Walter E. Smithe, Jr. joined the business in the 1960s with his brothers Gary and Tomm, and began phasing out appliances to focus on custom upholstery. In the 1970’s Walter left Smithe and Shanahan (His brothers remained with the original company) to start his own company - Walter E. Smithe. His sons, Walter, Tim, and Mark, joined the company in the 1970s and 1980s. Today, the company has ten showrooms in Illinois and Indiana and is listed by Furniture Today as one of the top one hundred furniture retailers in the United States.

Commercials 
The company has become well known in the Chicago area for its television commercials, which for decades starred the three Smithe brothers, and now star the four Smithe sisters. The slogans "You dream it, we build it", or "That's Smithe, with an E" are commonly used. The company's commercials were originally straightforward descriptions of their products and services, but in 2003, the brothers decided to include outtakes from past filmings, which showed the brothers stumbling over words and laughing at each other. The Smithes had been encouraged to air their outtakes on television after Tim Smithe screened them at an interior design seminar and received a positive reaction from the crowd. This began a long series of lighthearted television commercials, which became increasingly elaborate over the next few years.

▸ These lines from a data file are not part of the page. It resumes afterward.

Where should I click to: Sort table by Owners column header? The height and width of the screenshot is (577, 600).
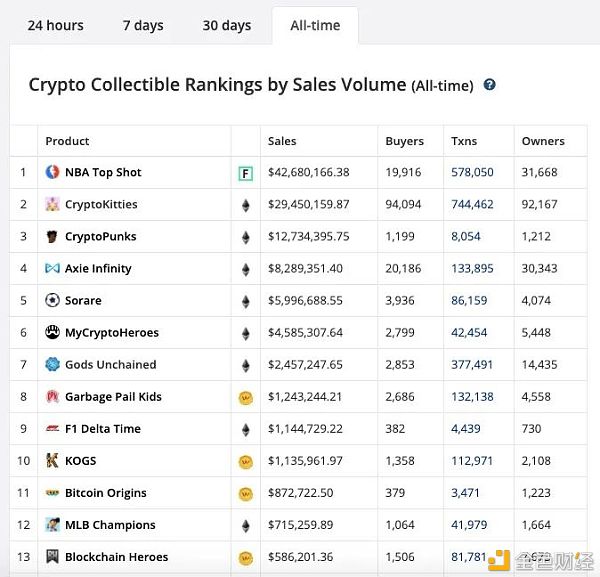[543, 141]
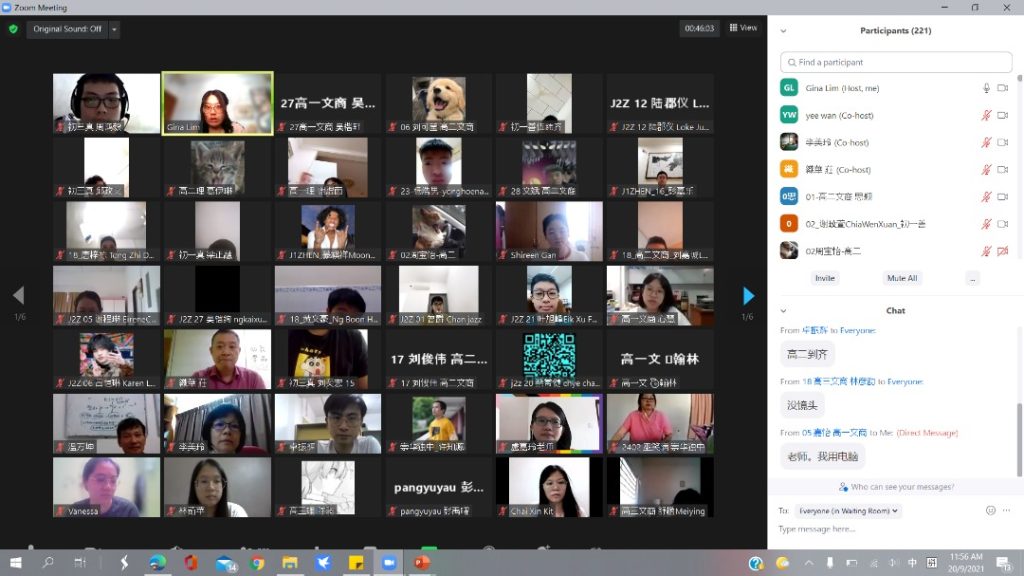Collapse the Participants panel chevron

783,31
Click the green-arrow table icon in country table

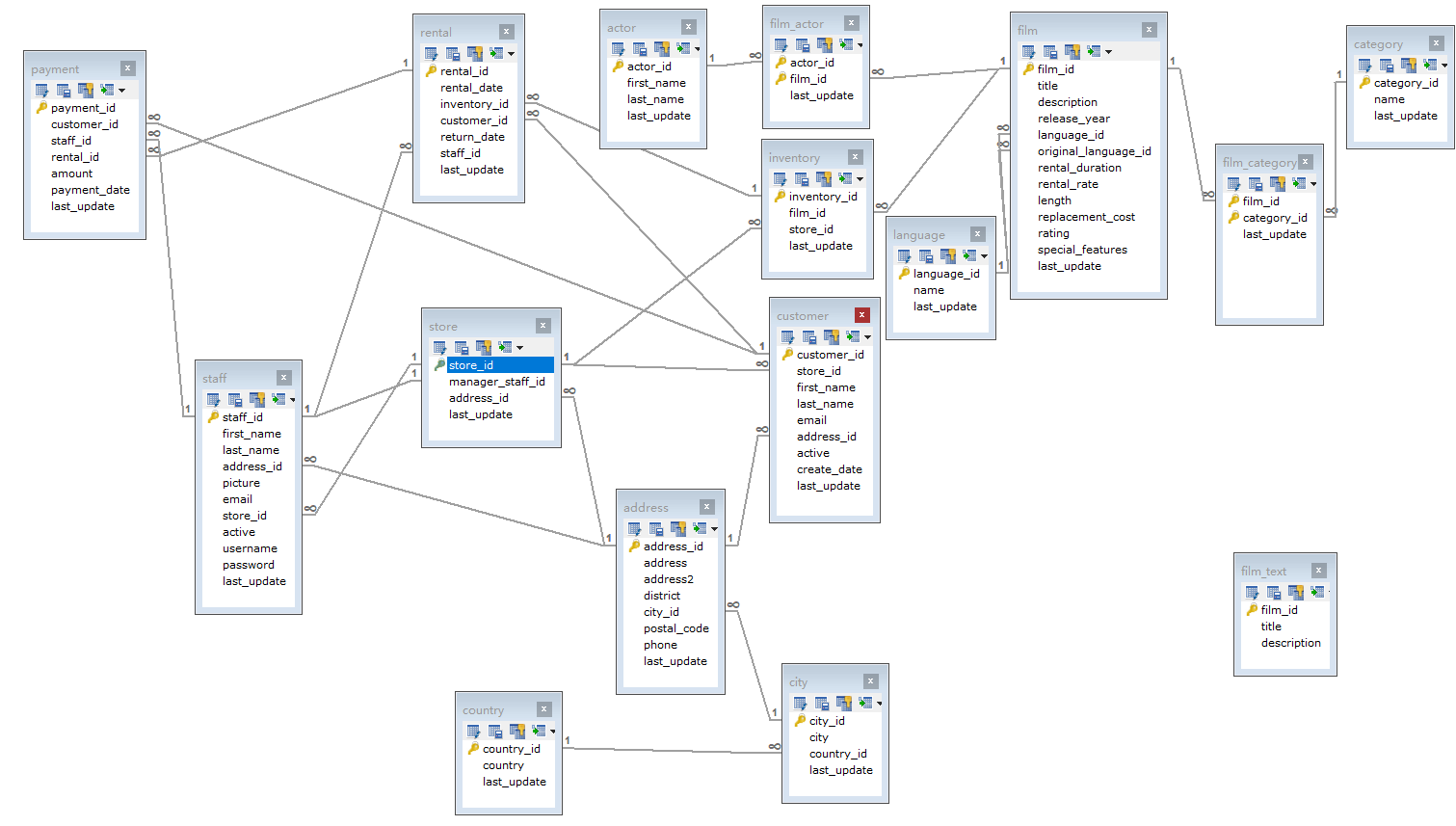[x=539, y=732]
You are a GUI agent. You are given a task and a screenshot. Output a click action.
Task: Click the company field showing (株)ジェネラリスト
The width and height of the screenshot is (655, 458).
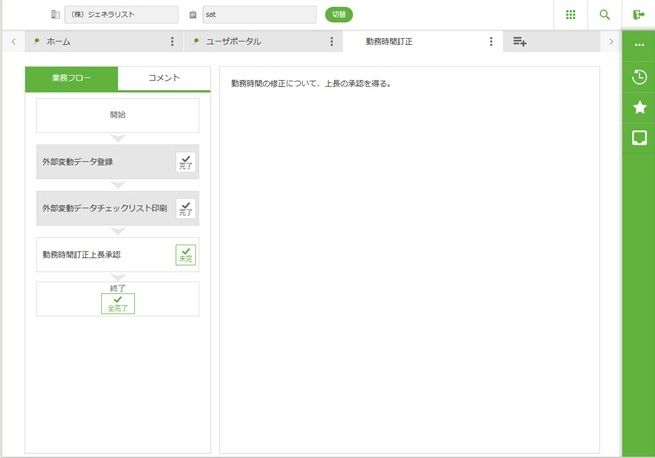pyautogui.click(x=121, y=15)
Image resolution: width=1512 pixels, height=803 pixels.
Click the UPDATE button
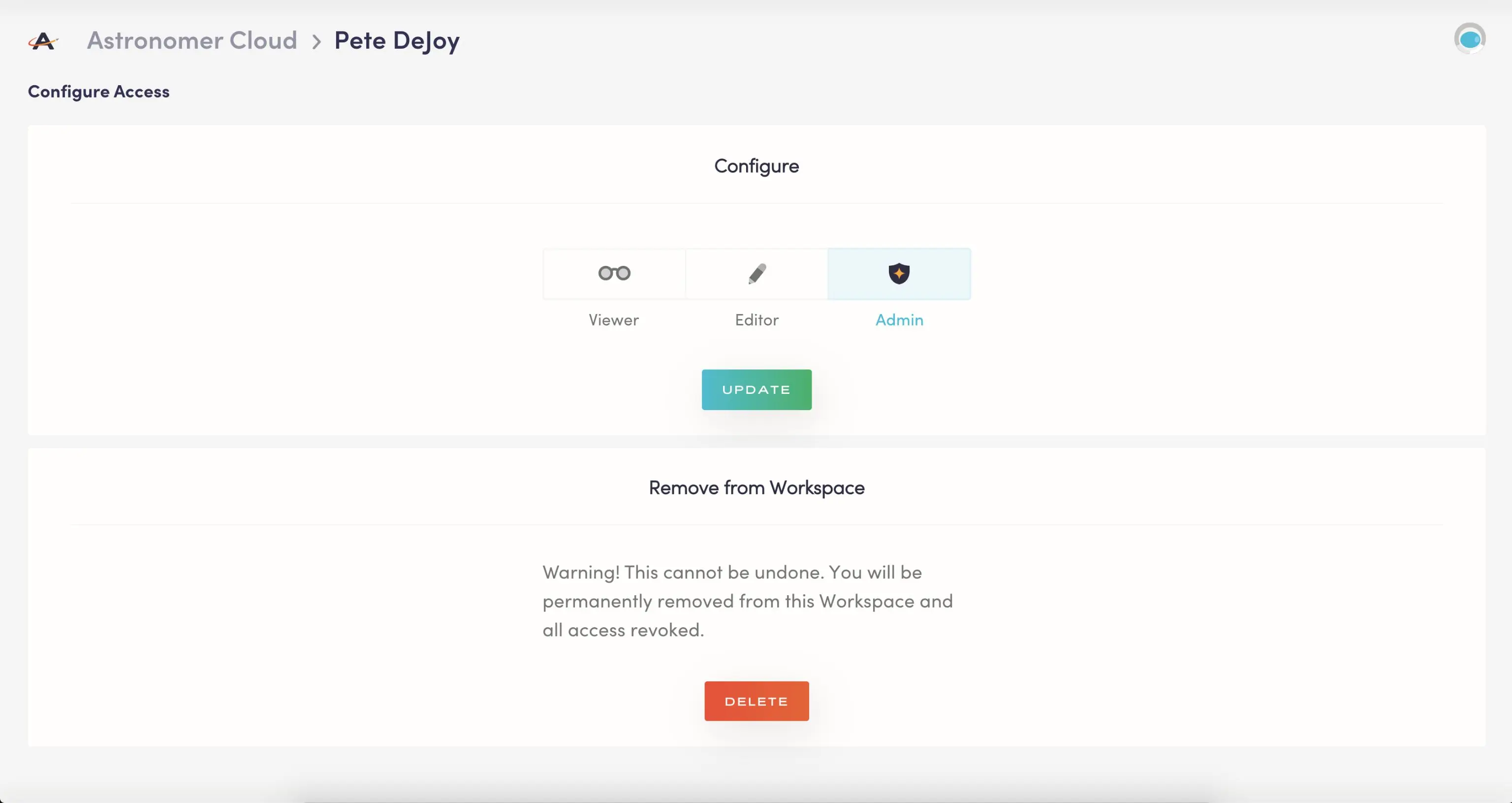pyautogui.click(x=756, y=390)
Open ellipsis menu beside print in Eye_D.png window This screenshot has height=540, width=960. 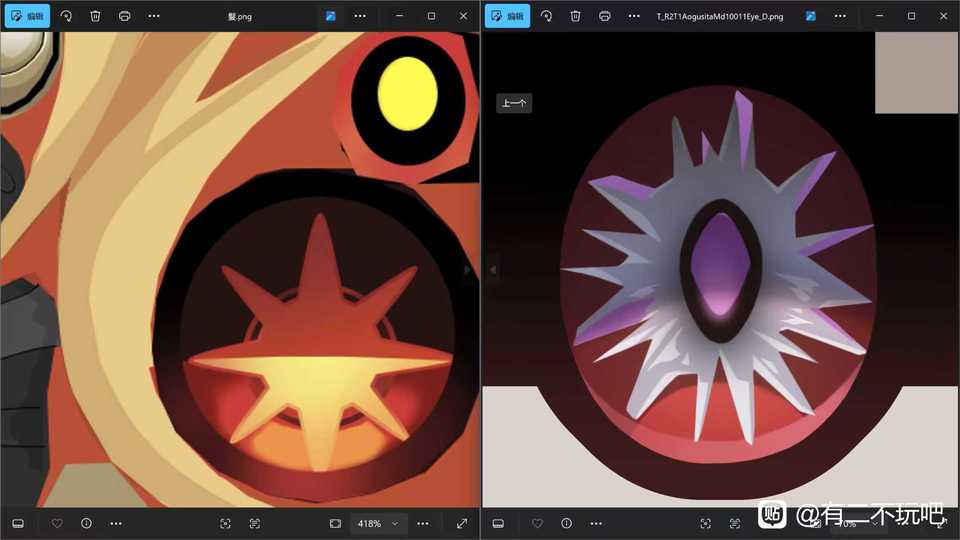click(x=634, y=16)
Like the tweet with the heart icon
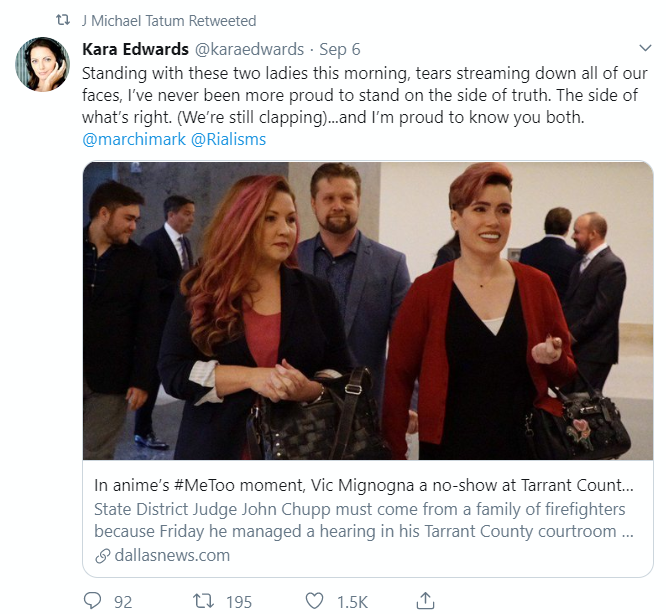Viewport: 666px width, 614px height. (x=314, y=601)
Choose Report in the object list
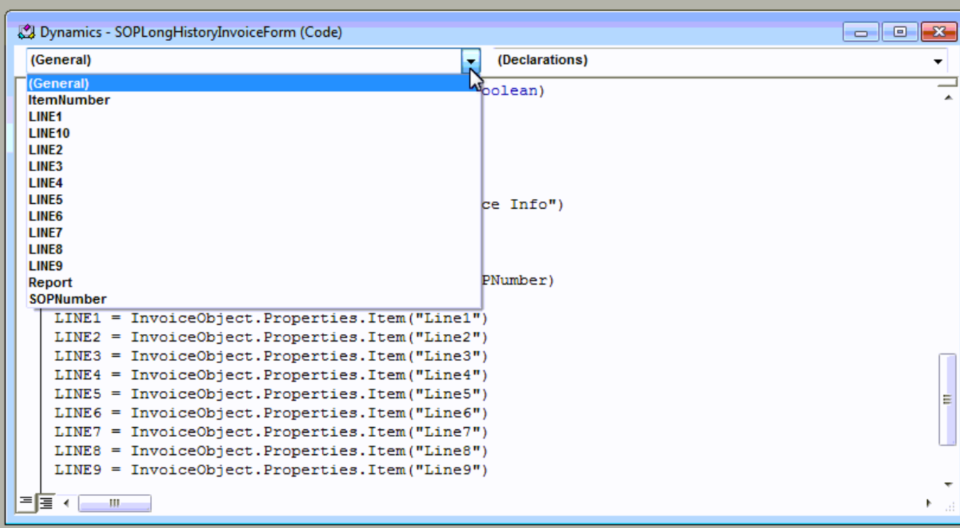The image size is (960, 528). coord(50,283)
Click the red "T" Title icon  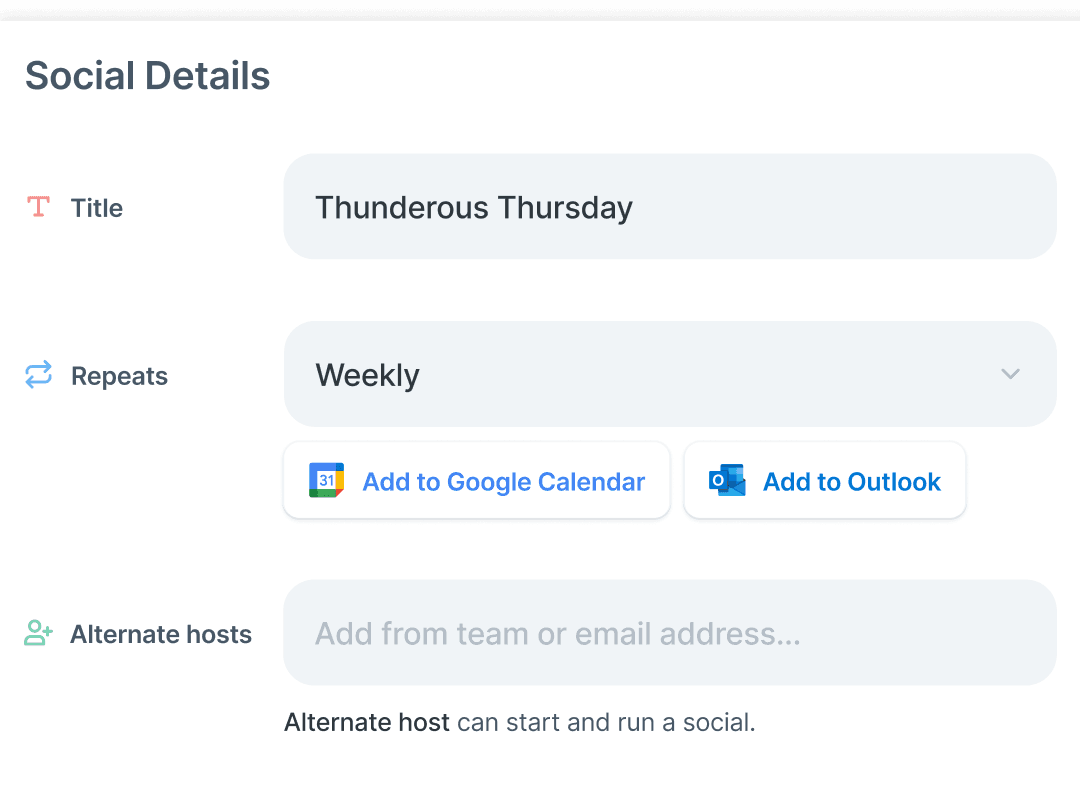coord(38,206)

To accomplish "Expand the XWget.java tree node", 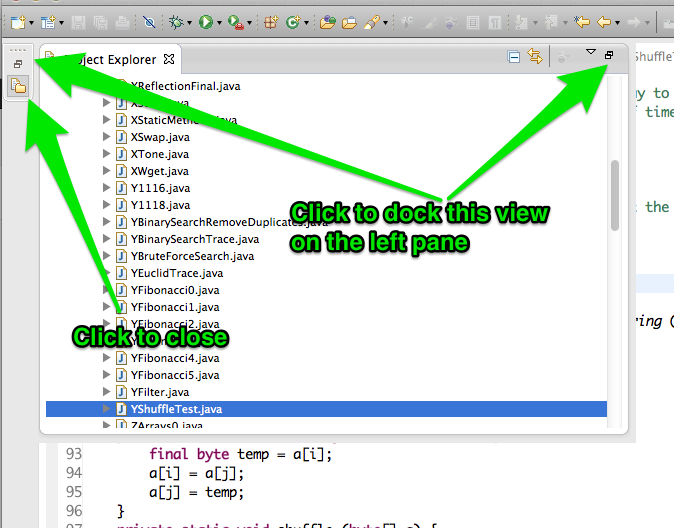I will [107, 171].
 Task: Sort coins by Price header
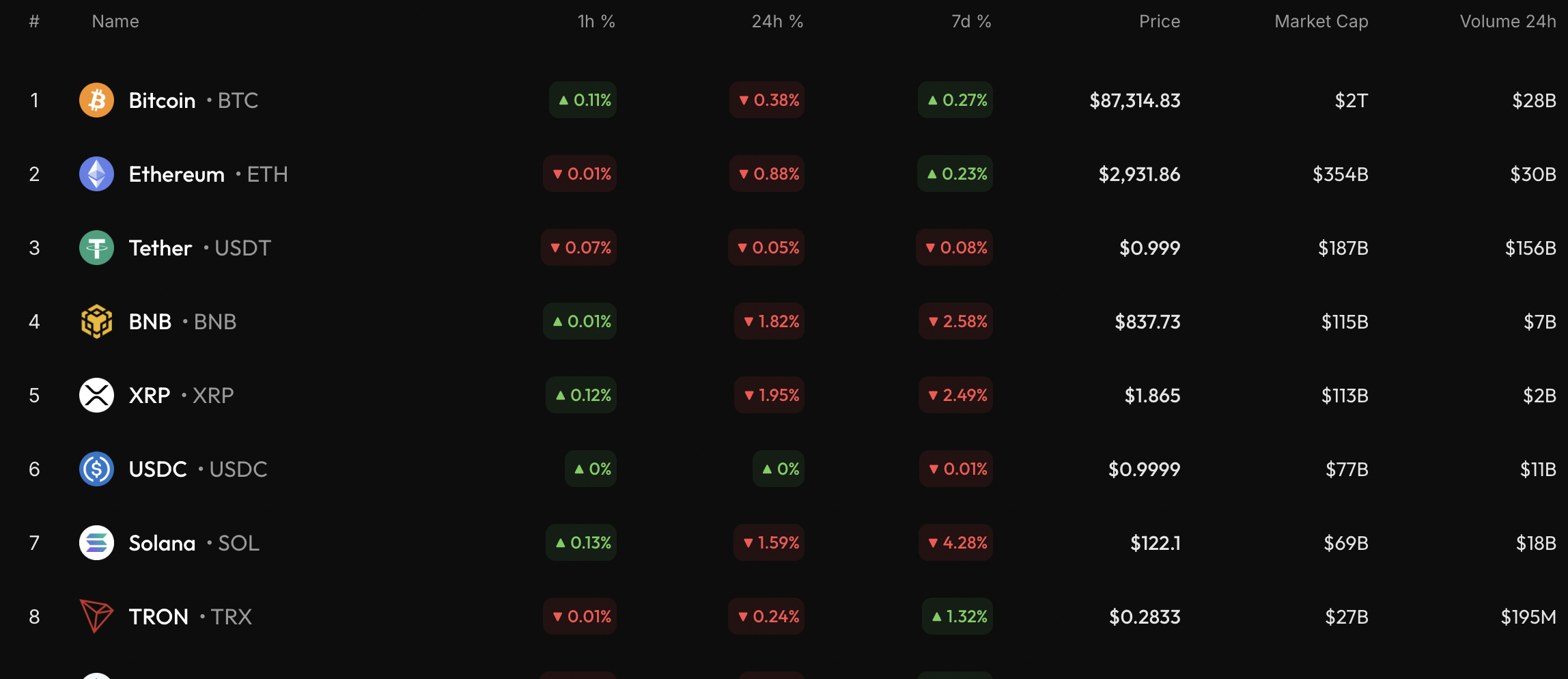click(x=1159, y=22)
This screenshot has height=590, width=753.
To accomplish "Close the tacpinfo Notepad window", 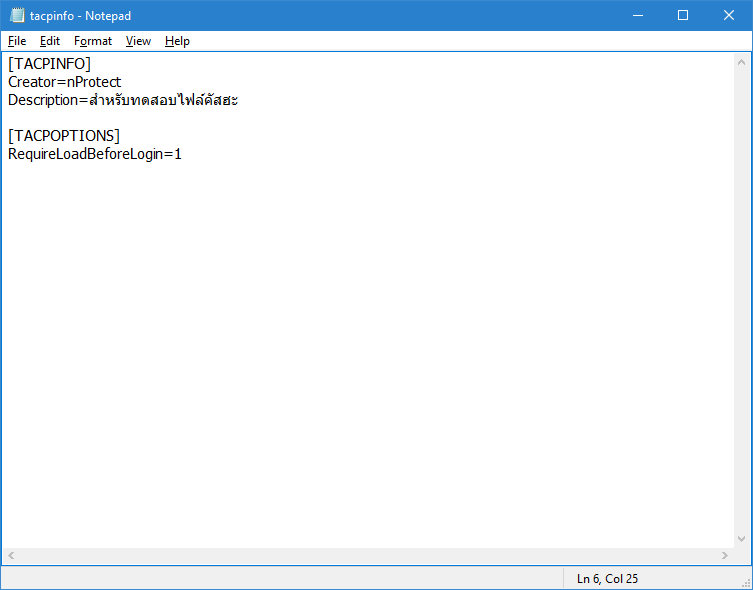I will [x=729, y=16].
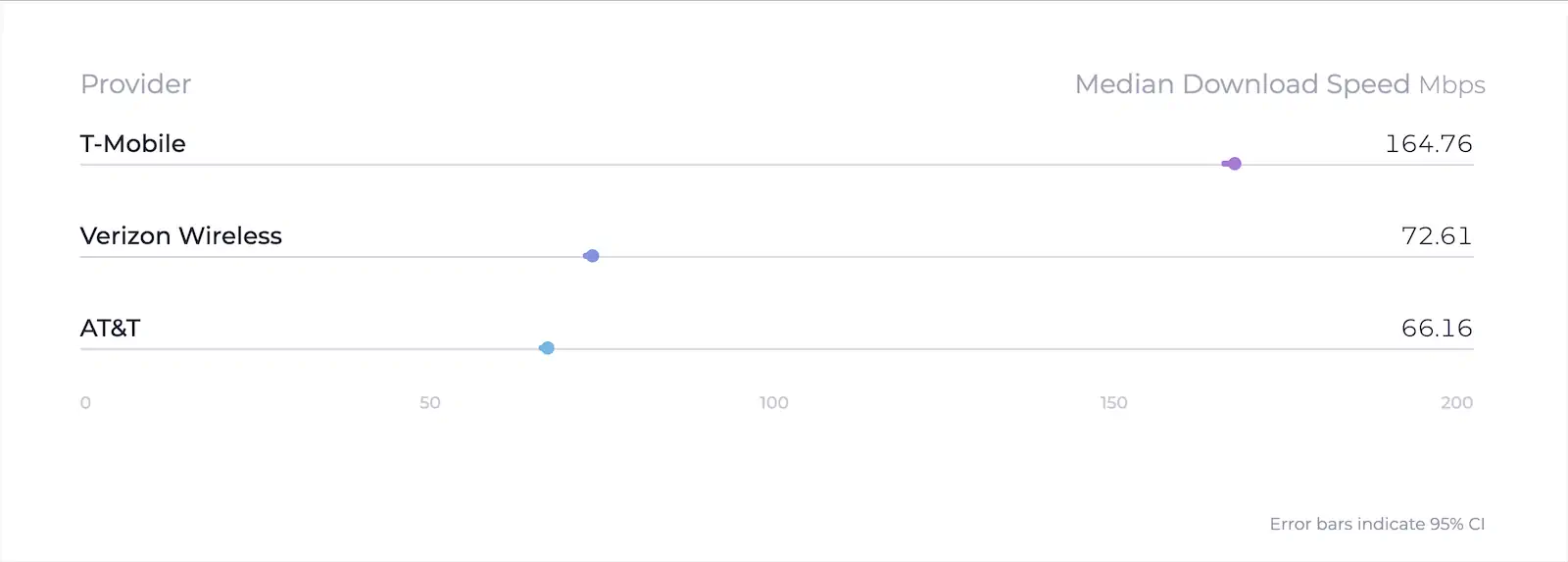Screen dimensions: 1568x562
Task: Click the 0 axis tick label
Action: (85, 402)
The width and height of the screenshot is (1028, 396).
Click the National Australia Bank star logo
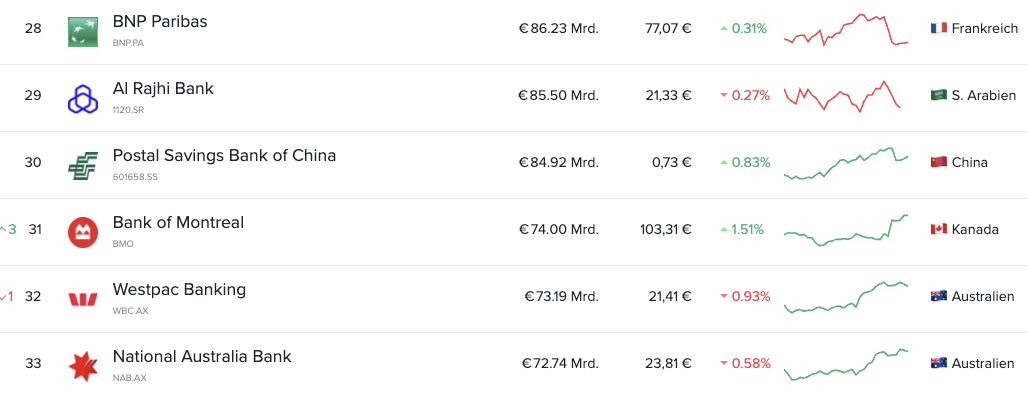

Many of Walter E. Smithe's commercials have been pop culture parodies. One spot was modeled after Apple's weird  commercials. Others have been parodies of reality television shows, such as The Apprentice and The Bachelor. A 2005 advertisement showed Mark and Tim Smithe dueling with CGI-enhanced lamps in an homage to the lightsaber duels of the Star Wars films. In 2008, they filmed and edited a takeoff of the Sex and the City franchise, with the brothers sipping "Smithe-o-politans".

One of Walter E. Smithe's most discussed commercials aired in late March 2006. The spot showed the brothers at a news conference announcing that they had purchased Wrigley Field, home of the Chicago Cubs, with plans to rename it Walter E. Smithe Field. The commercial included the tagline "Change the Name, Change the Luck", a reference to the Cubs' decades-long struggle to reach the World Series. It also featured an appearance by Dutchie Caray, wife of the late Cubs announcer Harry Caray. The announcement was merely an early April Fools' Day prank, although the Smithe brothers said they had received about one hundred emails from viewers who were not sure what to think.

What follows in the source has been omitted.